Trump speech shows his biggest obstacle to victory in NC might just be himself | Opinion
As Election Day grows closer and polls grow tighter, Donald Trump has spent a lot of time focusing on his opponent, Vice President Kamala Harris.
But his biggest opponent right now might be himself.
That’s remained particularly true in his recent visits to North Carolina, which remains as battleground a state as ever. The most recent occurred on Friday, when Trump addressed the Fraternal Order of Police’s National Board of Trustees fall meeting in Charlotte.
As one might expect, the speech was loosely themed around crime and safety, and how Trump plans to address it if elected. But, in typical Trump fashion, it was about much more than that, too — a smorgasbord of ramblings about his legal troubles, the Democratic Party “cheating,” Harris’ political career and Joe Biden’s golf game.
Chris Cooper, a political science professor at Western Carolina University, told me before Trump’s speech on Friday that the former president has a tight line to walk in North Carolina in order to appeal to both mainstream voters and his supporters without alienating either one. Currently, polls show Trump leading Harris by just one point.
“I think what resonates with the crowd who’s in the room may work really well for mobilizing them, but it doesn’t work nearly as well for persuading swing voters. And so I think that’s the quandary that Trump is in,” Cooper said. “You want to mobilize your voters and you want to persuade the small number of persuadable voters, and the same actions that get you one might lose you another.”
It’s a line that Trump has tried, unsuccessfully, to find on abortion, as he has more recently sought to distance himself from abortion bans and the overturning of Roe v. Wade, despite it being something that his evangelical supporters revere him for.
But Friday’s speech was once again a word salad threaded with hyperbole and grievances. In his speech, Trump said Harris and Democrats have “unleashed a brutal plague of bloodshed, crime, chaos, misery and death upon our land” and suggested that Americans “can’t walk outside their apartments and buy a loaf of bread without getting mugged or rapped or shot” (presumably, he meant to say raped).
He later suggested that America has been “taken over” and “conquered” by undocumented immigrants who commit violent crimes. He also seemed to plant the seeds for a potential denial of November’s election results, telling the audience of police officers, “I hope you watch for the voter fraud … Watch for the voter fraud, because we win without voter fraud.”
It’s clear that someone is trying to keep Trump from acting too much like, well, Trump and directing him to appeal to people with policy rather than prejudice. You can tell when Trump is reading prepared talking points from a teleprompter and when he chooses to abandon it. On Friday, that happened when Trump diverged from his speech about addressing crime to informally poll the audience about whether they preferred the nickname “Crooked Joe” or “Sleepy Joe.”
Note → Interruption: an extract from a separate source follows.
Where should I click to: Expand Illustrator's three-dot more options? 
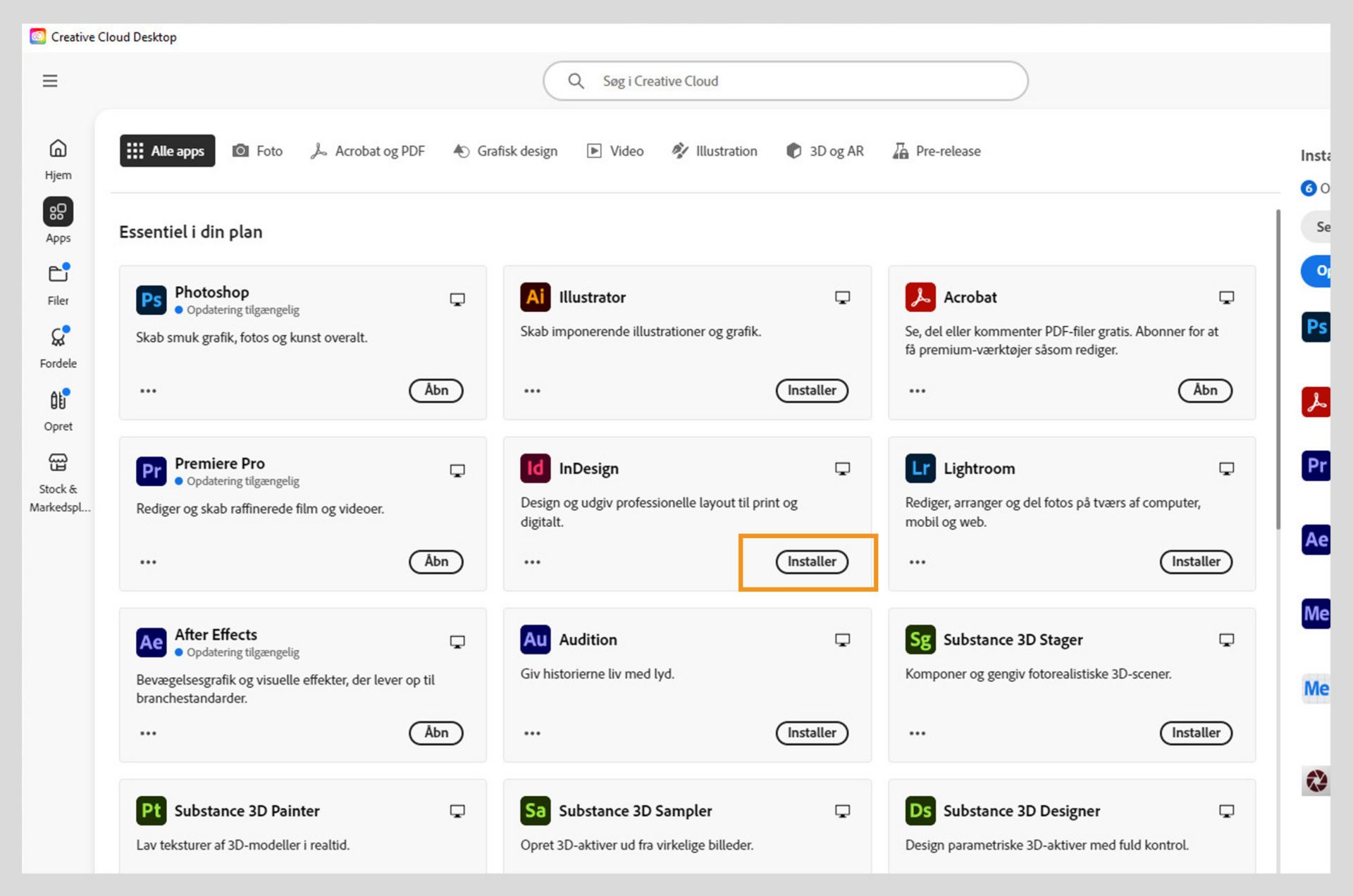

Discussion of his increased incoherence has clearly rankled Trump, as he recently insisted it is actually a sign of rhetorical genius: “You know, I do the weave,” he said last week. “You know what the weave is? I’ll talk about like nine different things, and they all come back brilliantly together, and it’s like, friends of mine that are, like, English professors, they say, ‘It’s the most brilliant thing I’ve ever seen.’”
Trump’s speech clearly resonated with the people in the room, as many of his comments were met with applause and cheers from the crowd. But in North Carolina, it likely didn’t do much to earn him any new voters, or silence ongoing concerns about his rambling and fraying tether to reality.